-- Requirement --
Verbatim, and with nothing else, reproduce the data below from its first line through the line containing "Opinii (421, 125)".

──────── Given records

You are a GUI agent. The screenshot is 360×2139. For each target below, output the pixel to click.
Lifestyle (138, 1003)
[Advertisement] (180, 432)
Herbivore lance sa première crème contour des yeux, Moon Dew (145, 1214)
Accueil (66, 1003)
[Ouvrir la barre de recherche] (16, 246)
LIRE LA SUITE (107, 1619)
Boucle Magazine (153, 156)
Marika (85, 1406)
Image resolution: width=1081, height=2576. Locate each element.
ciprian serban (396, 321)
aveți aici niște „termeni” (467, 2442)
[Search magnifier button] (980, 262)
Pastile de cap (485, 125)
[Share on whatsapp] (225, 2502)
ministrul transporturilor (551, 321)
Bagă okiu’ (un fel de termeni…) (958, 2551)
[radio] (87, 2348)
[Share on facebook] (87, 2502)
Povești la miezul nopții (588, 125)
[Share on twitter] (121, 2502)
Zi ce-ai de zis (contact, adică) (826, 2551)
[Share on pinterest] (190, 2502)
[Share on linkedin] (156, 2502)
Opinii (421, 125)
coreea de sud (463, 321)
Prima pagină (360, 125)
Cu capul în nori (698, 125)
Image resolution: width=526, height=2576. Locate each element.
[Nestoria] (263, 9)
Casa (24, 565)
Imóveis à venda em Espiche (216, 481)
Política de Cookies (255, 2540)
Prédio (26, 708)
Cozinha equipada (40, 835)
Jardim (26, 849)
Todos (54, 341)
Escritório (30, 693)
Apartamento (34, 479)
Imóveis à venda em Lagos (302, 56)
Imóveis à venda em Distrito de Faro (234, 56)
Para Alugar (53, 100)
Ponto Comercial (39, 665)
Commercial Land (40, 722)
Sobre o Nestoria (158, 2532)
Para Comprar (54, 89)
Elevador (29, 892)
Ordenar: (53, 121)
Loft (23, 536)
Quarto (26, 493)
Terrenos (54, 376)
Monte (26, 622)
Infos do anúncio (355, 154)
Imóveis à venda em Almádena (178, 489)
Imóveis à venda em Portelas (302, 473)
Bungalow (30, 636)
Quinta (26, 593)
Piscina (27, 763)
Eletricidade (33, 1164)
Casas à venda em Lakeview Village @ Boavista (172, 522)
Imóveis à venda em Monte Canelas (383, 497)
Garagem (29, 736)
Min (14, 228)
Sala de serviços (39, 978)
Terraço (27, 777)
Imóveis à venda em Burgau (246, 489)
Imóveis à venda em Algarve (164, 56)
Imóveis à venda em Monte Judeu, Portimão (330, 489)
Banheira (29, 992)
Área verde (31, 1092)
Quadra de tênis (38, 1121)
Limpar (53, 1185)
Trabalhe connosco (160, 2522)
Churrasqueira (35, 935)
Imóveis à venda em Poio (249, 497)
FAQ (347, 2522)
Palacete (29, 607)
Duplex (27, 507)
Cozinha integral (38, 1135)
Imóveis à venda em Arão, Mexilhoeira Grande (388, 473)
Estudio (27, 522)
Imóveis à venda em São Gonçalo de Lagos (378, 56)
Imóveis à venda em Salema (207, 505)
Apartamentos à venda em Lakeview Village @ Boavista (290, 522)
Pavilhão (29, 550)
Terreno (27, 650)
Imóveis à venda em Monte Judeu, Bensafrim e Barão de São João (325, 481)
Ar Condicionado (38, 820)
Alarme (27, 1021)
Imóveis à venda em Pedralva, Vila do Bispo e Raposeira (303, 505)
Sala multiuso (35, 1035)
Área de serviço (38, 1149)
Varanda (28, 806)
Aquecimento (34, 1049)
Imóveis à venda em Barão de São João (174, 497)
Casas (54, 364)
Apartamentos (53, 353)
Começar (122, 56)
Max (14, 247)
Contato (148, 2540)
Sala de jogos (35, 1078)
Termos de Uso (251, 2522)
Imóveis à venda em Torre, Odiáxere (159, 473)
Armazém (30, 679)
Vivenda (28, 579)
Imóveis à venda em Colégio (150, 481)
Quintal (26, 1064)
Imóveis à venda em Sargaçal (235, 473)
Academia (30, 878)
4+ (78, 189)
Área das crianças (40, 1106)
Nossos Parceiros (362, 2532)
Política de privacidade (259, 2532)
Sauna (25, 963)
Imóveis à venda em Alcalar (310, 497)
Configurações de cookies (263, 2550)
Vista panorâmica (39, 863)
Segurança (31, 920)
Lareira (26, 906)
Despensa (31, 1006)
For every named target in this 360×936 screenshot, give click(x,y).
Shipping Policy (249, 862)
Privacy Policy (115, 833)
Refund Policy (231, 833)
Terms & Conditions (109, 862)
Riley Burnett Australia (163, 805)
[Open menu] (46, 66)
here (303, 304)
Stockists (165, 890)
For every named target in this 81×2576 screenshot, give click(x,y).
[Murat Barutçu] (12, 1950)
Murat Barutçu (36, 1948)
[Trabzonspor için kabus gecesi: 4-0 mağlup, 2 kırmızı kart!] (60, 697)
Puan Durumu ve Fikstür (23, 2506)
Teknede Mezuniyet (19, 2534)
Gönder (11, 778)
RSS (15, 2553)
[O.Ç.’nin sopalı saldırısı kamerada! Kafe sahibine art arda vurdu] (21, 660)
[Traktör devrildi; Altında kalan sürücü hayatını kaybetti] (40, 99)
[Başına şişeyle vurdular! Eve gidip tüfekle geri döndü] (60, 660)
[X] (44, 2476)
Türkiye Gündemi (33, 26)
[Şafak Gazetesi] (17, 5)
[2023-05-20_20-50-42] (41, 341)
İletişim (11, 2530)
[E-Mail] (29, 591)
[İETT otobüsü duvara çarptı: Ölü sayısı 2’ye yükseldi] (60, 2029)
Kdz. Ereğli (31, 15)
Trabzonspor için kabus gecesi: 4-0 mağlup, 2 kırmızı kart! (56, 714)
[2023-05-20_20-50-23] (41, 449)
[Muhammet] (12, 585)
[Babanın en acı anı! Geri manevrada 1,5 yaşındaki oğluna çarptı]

────────────────

-- Output for this task --
You are a GUI agent. The screenshot is 360×2139. For each target below, output the pixel to click.
Lifestyle (138, 1003)
[Advertisement] (180, 432)
Herbivore lance sa première crème contour des yeux, Moon Dew (145, 1214)
Accueil (66, 1003)
[Ouvrir la barre de recherche] (16, 246)
LIRE LA SUITE (107, 1619)
Boucle Magazine (153, 156)
Marika (85, 1406)
Image resolution: width=1081, height=2576. Locate each element.
ciprian serban (396, 321)
aveți aici niște „termeni” (467, 2442)
[Search magnifier button] (980, 262)
Pastile de cap (485, 125)
[Share on whatsapp] (225, 2502)
ministrul transporturilor (551, 321)
Bagă okiu’ (un fel de termeni…) (958, 2551)
[radio] (87, 2348)
[Share on facebook] (87, 2502)
Povești la miezul nopții (588, 125)
[Share on twitter] (121, 2502)
Zi ce-ai de zis (contact, adică) (826, 2551)
[Share on pinterest] (190, 2502)
[Share on linkedin] (156, 2502)
Opinii (421, 125)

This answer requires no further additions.